Bestechungsbekämpfung mit Montagsmodellen - wie die Spieltheorie einen Keil in die Kollusion treibt

Von Colin von Negenborn

Vielen ökonomischen Problemen liegt zugrunde, dass Informationen ungleich zwischen den beteiligten Akteuren verteilt sind. Der Gesetzgeber möchte beispielsweise eine Branche regulieren, kann aber die Absprachen von Firmen untereinander nicht überprüfen. Innerhalb einer Firma wiederum wollen Aktionäre die Arbeit des Managements kontrollieren, können aber dessen Handlungen nicht beobachten. In vielen Fällen wird dann eine Instanz hinzugezogen, welche diese Informationen einholen kann: Der Gesetzgeber schafft Aufsichtsbehörden, Anteilseigner beauftragen Wirtschaftsprüfer.
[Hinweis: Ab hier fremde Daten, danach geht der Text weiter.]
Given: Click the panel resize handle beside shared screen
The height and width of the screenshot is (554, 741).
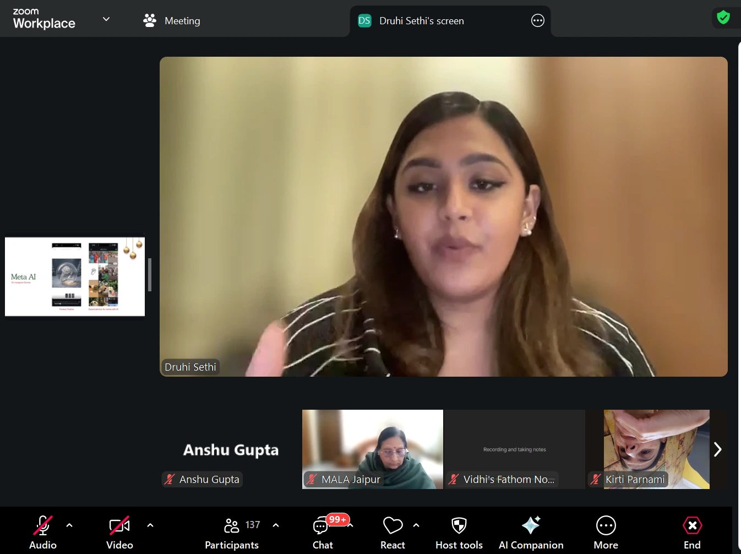Looking at the screenshot, I should click(x=150, y=274).
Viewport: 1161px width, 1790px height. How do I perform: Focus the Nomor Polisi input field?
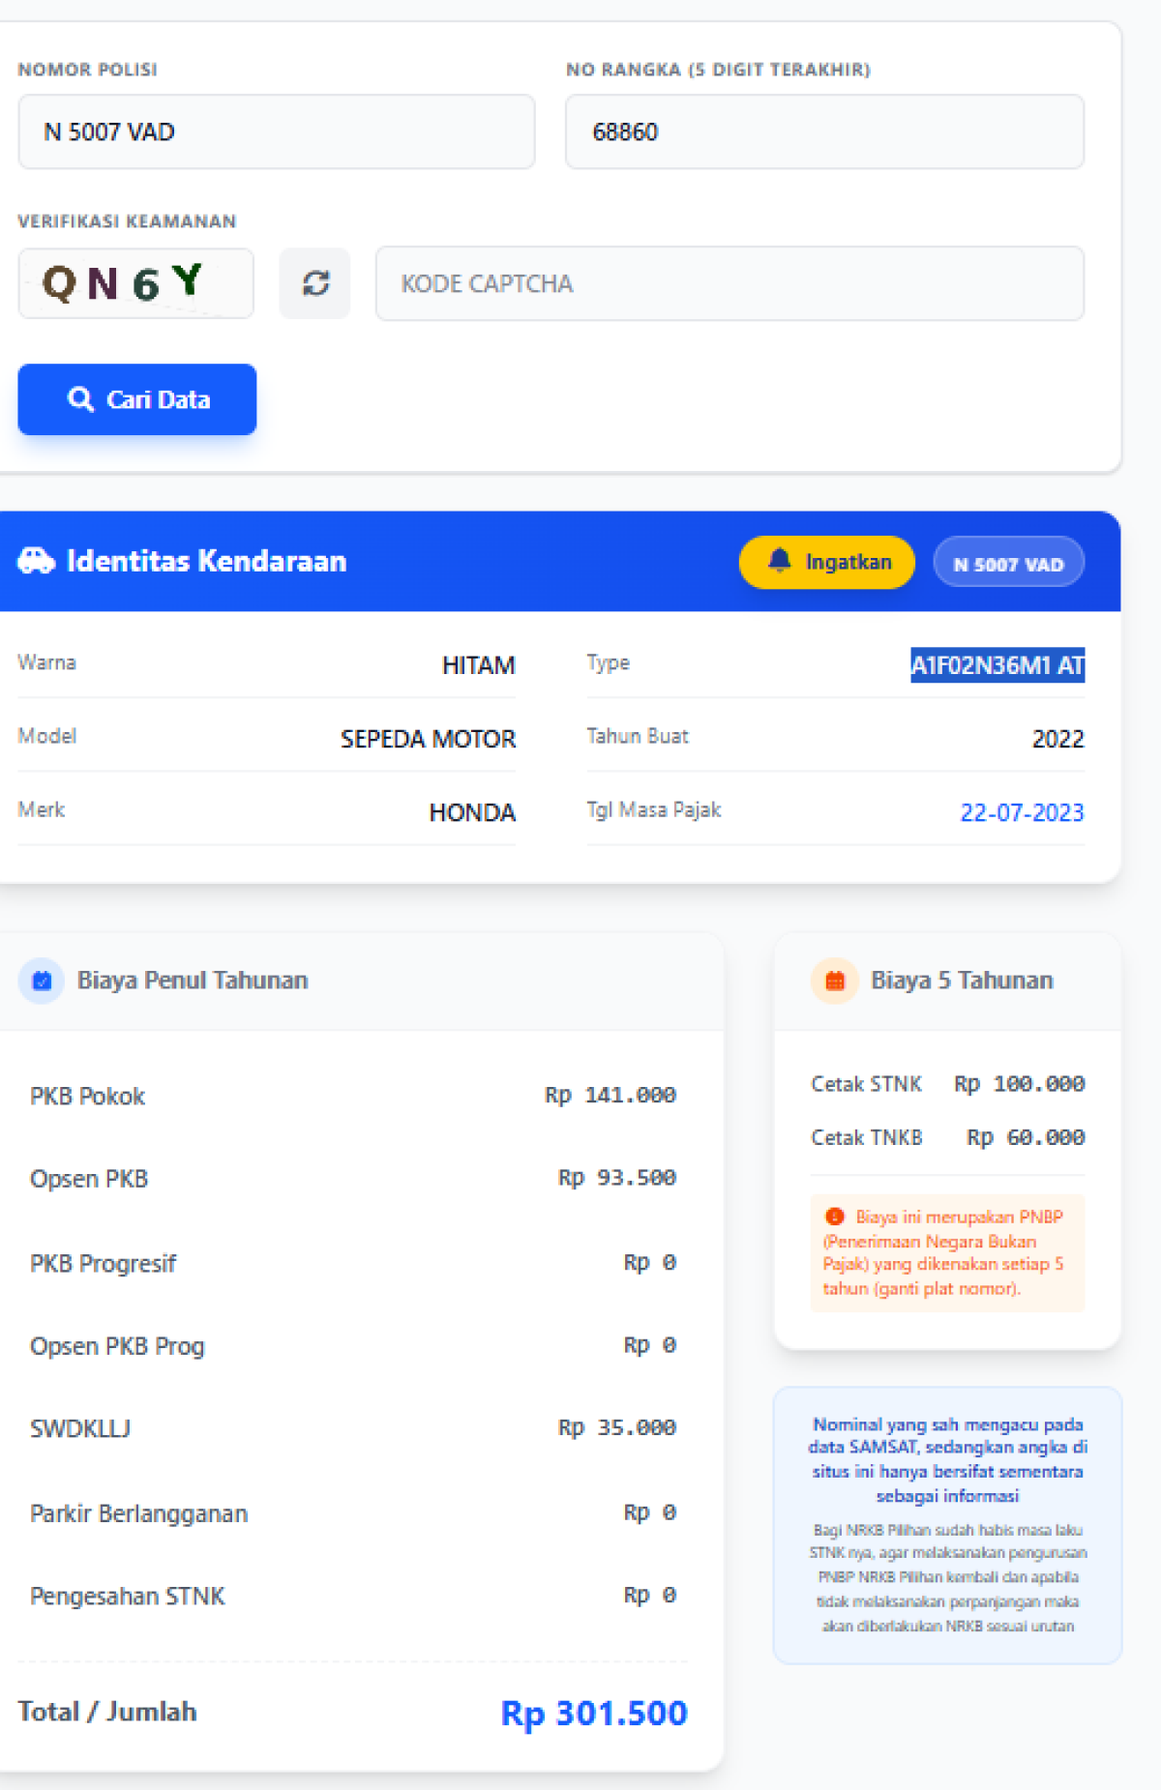pyautogui.click(x=276, y=132)
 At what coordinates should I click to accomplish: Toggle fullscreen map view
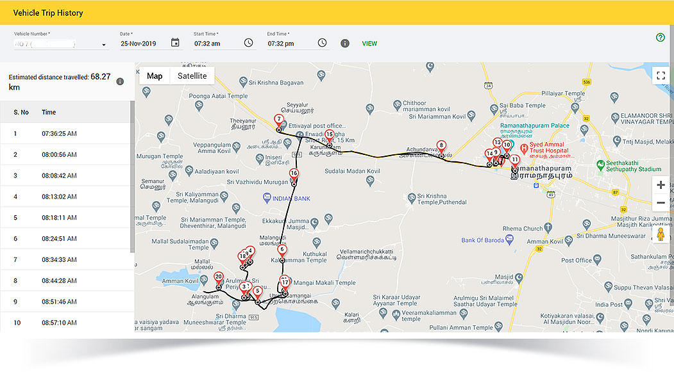[661, 76]
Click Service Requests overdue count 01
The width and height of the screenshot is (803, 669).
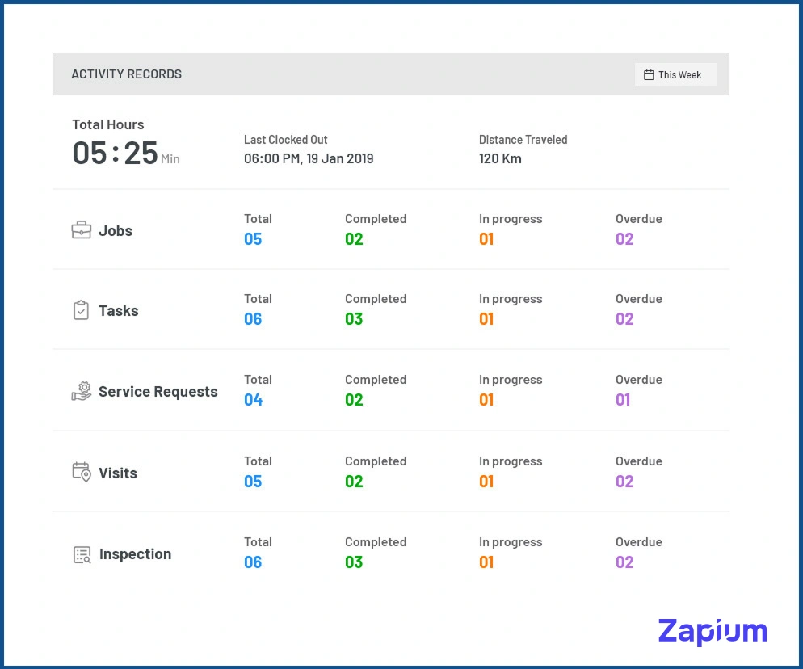[623, 400]
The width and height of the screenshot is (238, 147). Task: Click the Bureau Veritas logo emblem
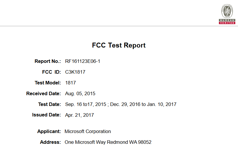click(227, 11)
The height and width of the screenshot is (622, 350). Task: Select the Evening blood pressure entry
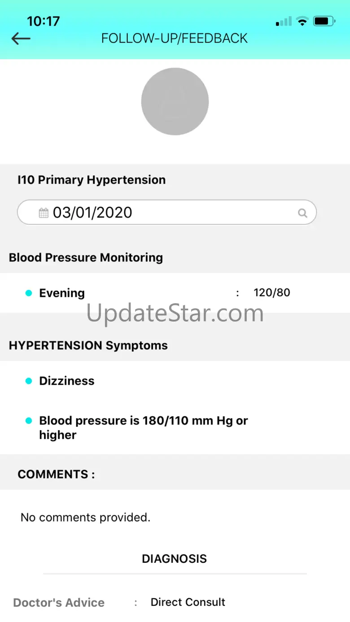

Doch diese „Kontrolleure" können sich mit den zu kontrollierenden Parteien absprechen oder gar von ihnen bestochen werden - es entsteht Kollusion oder Korruption, oft zulasten der Gesellschaft. Die Weltbank schätzt, dass die Summe weltweiter Bestechungszahlungen jährlich ca. 1 Billion US-Dollar beträgt.

Methoden zu Bekämpfung solcher Kollusion werden von BCCP Doktorand Colin von Negenborn und Martin Pollrich in ihrer jüngsten Arbeit theoretisch untersucht. Dazu modellieren sie die Absprache zwischen kontrollierendem und kontrolliertem Akteur als bilateralen Handel - der Kontrolleur bietet als Leistung, dass er beispielsweise etwaige Gesetzesverstöße "übersieht" und erhält im Gegenzug als Preis eine Bestechungszahlung.

Der Handel zwischen zwei Parteien wird erschwert, wenn sie verschiedene Vorstellungen vom Wert der Handelsgüter besitzen - es entstehen sog. Friktionen. Das bekannteste Beispiel ist G. Akerlofs Studie zum Gebrauchtwagenmarkt: Käufer vermuten, dass der Verkäufer ihnen ein minderwertiges Montagsmodell (sog. "Lemon") anbietet und sind deswegen weniger zu zahlen bereit. Der Verkäufer möchte gerne ein einwandfreies Modell - zu entsprechend höherem Preis - offerieren, kann dies jedoch nicht glaubhaft vermitteln. Im Extremfall wird jeglicher Handel unmöglich, weil sich die Vertragsparteien angesichts der ungleichen Information nicht auf einen Preis einigen können.

Was auf dem Gebrauchtwagenmarkt unerwünschte Folgen hat, nutzen Pollrich und v. Negenborn im Fall von Kollusion als positiven Effekt aus: Sie generieren künstlich eine Informationsasymmetrie zwischen den kolludierenden Parteien. In der Praxis erhalten Kontrolleure oft Boni für das Aufdecken von Unstimmigkeiten im Unternehmen, während bei der absichtlichen Verschleierung (sofern diese später ans Licht kommt) rechtliche Konsequenzen oder Strafzahlungen für beide Seiten drohen. Diese Boni und Strafen werden vom Auftraggeber nun zufälligen Schwankungen unterzogen - und die beiden Seiten erhalten unterschiedlich detaillierte Informationen über die Höhe der Schwankungen. So haben sie unterschiedliche Vorstellungen vom möglichen Gewinn durch geheime Absprachen und vom damit verbundenen Risiko.

Auch hier kann im Extremfall jeglicher "Handel" zusammenbrechen, da sich beide Seiten nicht auf einen "Preis" - d.h. auf die Höhe der Bestechungszahlung - einigen können. Kollusion und Korruption werden so unterbunden. Ungleich verteilte Informationen können in der Ökonomie damit nicht nur Grundlage der Probleme sein, sonder auch der Lösungen.

Die vollständige Studie "Sweet Lemons: Mitigating Collusion in Organization" (pdf) wurde als CRC TRR 224 Discussion Paper No. 019 veröffentlicht.